╭─ RECORDS SUPPLIED

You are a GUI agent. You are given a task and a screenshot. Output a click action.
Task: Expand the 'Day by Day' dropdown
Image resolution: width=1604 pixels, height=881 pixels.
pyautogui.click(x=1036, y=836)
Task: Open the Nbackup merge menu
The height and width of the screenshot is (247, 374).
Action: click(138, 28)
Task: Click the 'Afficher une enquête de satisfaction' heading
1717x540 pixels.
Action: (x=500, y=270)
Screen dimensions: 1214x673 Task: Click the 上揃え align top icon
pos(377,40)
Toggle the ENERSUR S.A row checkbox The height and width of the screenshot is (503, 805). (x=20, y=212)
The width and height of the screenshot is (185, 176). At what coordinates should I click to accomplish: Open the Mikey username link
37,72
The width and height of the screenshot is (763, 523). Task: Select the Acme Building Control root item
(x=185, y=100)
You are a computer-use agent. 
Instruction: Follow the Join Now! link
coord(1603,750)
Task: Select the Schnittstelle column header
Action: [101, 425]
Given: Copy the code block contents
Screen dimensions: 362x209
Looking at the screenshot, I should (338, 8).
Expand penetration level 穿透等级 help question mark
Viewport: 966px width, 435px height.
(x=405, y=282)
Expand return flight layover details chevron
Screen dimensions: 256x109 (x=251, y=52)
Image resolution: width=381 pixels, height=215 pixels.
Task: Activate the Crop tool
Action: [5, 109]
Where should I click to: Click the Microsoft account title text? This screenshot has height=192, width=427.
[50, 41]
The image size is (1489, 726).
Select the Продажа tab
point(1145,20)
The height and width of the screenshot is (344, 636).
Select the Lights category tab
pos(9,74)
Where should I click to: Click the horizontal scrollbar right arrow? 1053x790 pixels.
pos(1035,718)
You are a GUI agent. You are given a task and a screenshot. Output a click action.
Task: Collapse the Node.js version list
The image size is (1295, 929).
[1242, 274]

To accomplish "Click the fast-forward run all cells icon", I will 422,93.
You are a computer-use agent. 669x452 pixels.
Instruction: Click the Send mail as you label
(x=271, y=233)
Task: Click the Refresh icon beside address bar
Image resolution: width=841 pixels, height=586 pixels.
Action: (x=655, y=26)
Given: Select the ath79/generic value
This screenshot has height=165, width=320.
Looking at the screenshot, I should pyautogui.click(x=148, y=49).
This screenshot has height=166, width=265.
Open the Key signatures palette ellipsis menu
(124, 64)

╰─

▶ [TASK REQUIREMENTS]:
Give every entry back exactly as it was written above.

▶ [RESPONSE BELOW]:
You are a GUI agent. You are given a task and a screenshot. Output a click action.
Task: Expand the 'Day by Day' dropdown
Image resolution: width=1604 pixels, height=881 pixels.
pyautogui.click(x=1036, y=836)
Task: Open the Nbackup merge menu
The height and width of the screenshot is (247, 374).
Action: click(138, 28)
Task: Click the 'Afficher une enquête de satisfaction' heading
1717x540 pixels.
Action: (x=500, y=270)
Screen dimensions: 1214x673 Task: Click the 上揃え align top icon
pos(377,40)
Toggle the ENERSUR S.A row checkbox The height and width of the screenshot is (503, 805). (x=20, y=212)
The width and height of the screenshot is (185, 176). At what coordinates should I click to accomplish: Open the Mikey username link
37,72
The width and height of the screenshot is (763, 523). Task: Select the Acme Building Control root item
(x=185, y=100)
You are a computer-use agent. 
Instruction: Follow the Join Now! link
coord(1603,750)
Task: Select the Schnittstelle column header
Action: [101, 425]
Given: Copy the code block contents
Screen dimensions: 362x209
Looking at the screenshot, I should (338, 8).
Expand penetration level 穿透等级 help question mark
Viewport: 966px width, 435px height.
(x=405, y=282)
Expand return flight layover details chevron
Screen dimensions: 256x109 (x=251, y=52)
Image resolution: width=381 pixels, height=215 pixels.
Task: Activate the Crop tool
Action: [5, 109]
Where should I click to: Click the Microsoft account title text? This screenshot has height=192, width=427.
[50, 41]
The image size is (1489, 726).
Select the Продажа tab
point(1145,20)
The height and width of the screenshot is (344, 636).
Select the Lights category tab
pos(9,74)
Where should I click to: Click the horizontal scrollbar right arrow? 1053x790 pixels.
pos(1035,718)
You are a GUI agent. You are given a task and a screenshot. Output a click action.
Task: Collapse the Node.js version list
The image size is (1295, 929).
[1242, 274]

To accomplish "Click the fast-forward run all cells icon", I will 422,93.
You are a computer-use agent. 669x452 pixels.
Instruction: Click the Send mail as you label
(x=271, y=233)
Task: Click the Refresh icon beside address bar
Image resolution: width=841 pixels, height=586 pixels.
Action: (x=655, y=26)
Given: Select the ath79/generic value
This screenshot has height=165, width=320.
Looking at the screenshot, I should pyautogui.click(x=148, y=49).
This screenshot has height=166, width=265.
Open the Key signatures palette ellipsis menu
(124, 64)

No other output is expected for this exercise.